Fired worker went to a coworker’s home and killed his wife

Prosecutors said Ernest Cunningham went to confront a former co-worker and instead killed the man’s 23-year-old wife at the apartment door.

DENVER, Colo. — Ernest Cunningham, a 53-year-old Westminster man, was sentenced to 42 years in prison after jurors found him guilty of second-degree murder in the June 29, 2024, shooting death of 23-year-old Kelsey Roberts-Gariety at her southeast Denver home.

The sentence ends the trial phase of a case that prosecutors said grew out of anger after Cunningham was fired from a job he once shared with Roberts-Gariety’s husband. The state’s case turned on a simple but devastating chain of events: Cunningham went to the apartment to confront the husband, Roberts-Gariety answered the door first, and she was shot. With sentencing complete, the legal outcome is now clear even as some parts of the dispute that led to the killing remain outside the public record.

Authorities traced the case back to a summer afternoon in 2024. Denver police responded to a reported shooting in the 800 block of South Dexter Street, near East Kentucky Avenue, and found Roberts-Gariety dead inside the apartment building area after she had been shot. Prosecutors later said Cunningham had gone there looking for her husband, a former co-worker. According to later reporting on the arrest affidavit, the husband told police Cunningham knew where they lived and had “issues” with him after being fired. Neighbors heard a gunshot and the sound of someone running, and one resident captured video of a man leaving in a car. That video, along with surveillance footage that showed the vehicle leaving moments after the shooting, gave investigators a fast trail to follow.

By the time the case reached trial, officials had outlined a direct theory of motive and identity. The Denver District Attorney’s Office said Cunningham intended to confront the husband but shot Roberts-Gariety when she came to the front door. Public accounts identified Cunningham as being on parole for a prior burglary conviction at the time of the killing. The record available in news reports says the husband told police Cunningham had made repeated threatening calls after losing his job. But one point has stayed less settled in public: reports said the husband believed Cunningham used drugs at work, while also noting it was not clear from the public record whether that was the reason he had been fired. That uncertainty did not alter the core prosecution theory, which focused on intent to confront, the trip to the apartment and the fatal shooting itself.

Roberts-Gariety’s death also left a picture of a life cut short far beyond the courtroom file. Her obituary identified her as Kelsey Angelita Roberts-Gariety, 23, living in Denver with her husband and pets. Relatives speaking after the killing described her as kind and deeply loved. In the months after her death, family members from Ohio spoke publicly about the shock of learning she had been killed so far from home. That family loss resurfaced at sentencing, when her relatives measured the prison term not against abstract guidelines but against the permanence of the death. The public response from prosecutors took a similar line. District Attorney John Walsh said Roberts-Gariety was a young woman with her whole life ahead of her and said the sentence imposed a heavy price for what he called horrific actions.
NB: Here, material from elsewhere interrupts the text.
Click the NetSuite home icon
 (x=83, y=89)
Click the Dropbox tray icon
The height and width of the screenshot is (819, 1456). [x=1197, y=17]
The procedural path unfolded over many months. Cunningham was charged after the June 2024 killing, then tried in Denver District Court. A jury convicted him on Dec. 22, 2025, of second-degree murder. Under Colorado law, that conviction exposed him to a long prison term, and a sentencing hearing followed on Feb. 27, 2026. After that hearing, the district attorney announced the 42-year sentence publicly on March 3. Senior Deputy District Attorney Matt James and Associate Deputy District Attorney Makayla Samour led the prosecution, and the office also credited Denver Police Detective Gavin Whitman. No new charge beyond the murder conviction was highlighted in the district attorney’s public release, and no new proceeding beyond the ordinary post-conviction process was announced at that point.

For the people left behind, the sentence did not bring a neat ending. Roberts-Gariety’s sister said in local television coverage that any sentence above 20 years was, in practical terms, a life sentence for Cunningham. She added that while her family is serving what she called a life sentence of grief, the prison term made her feel justice had been served. That contrast — a numeric sentence for the defendant and open-ended grief for the family — became the emotional center of the case after the verdict. It also underscored the strange cruelty prosecutors described from the start: the apparent target of Cunningham’s anger was the husband, but the person who died was the young woman who answered the door.

The case now stands in its post-sentencing phase. Cunningham has been convicted, sentenced and transferred into the state prison system, while the public record leaves no sign of any further trial-court fact-finding ahead. The next milestone, if it comes, would likely be any appeal or post-conviction filing challenging the verdict or sentence.

Author note: Last updated March 31, 2026.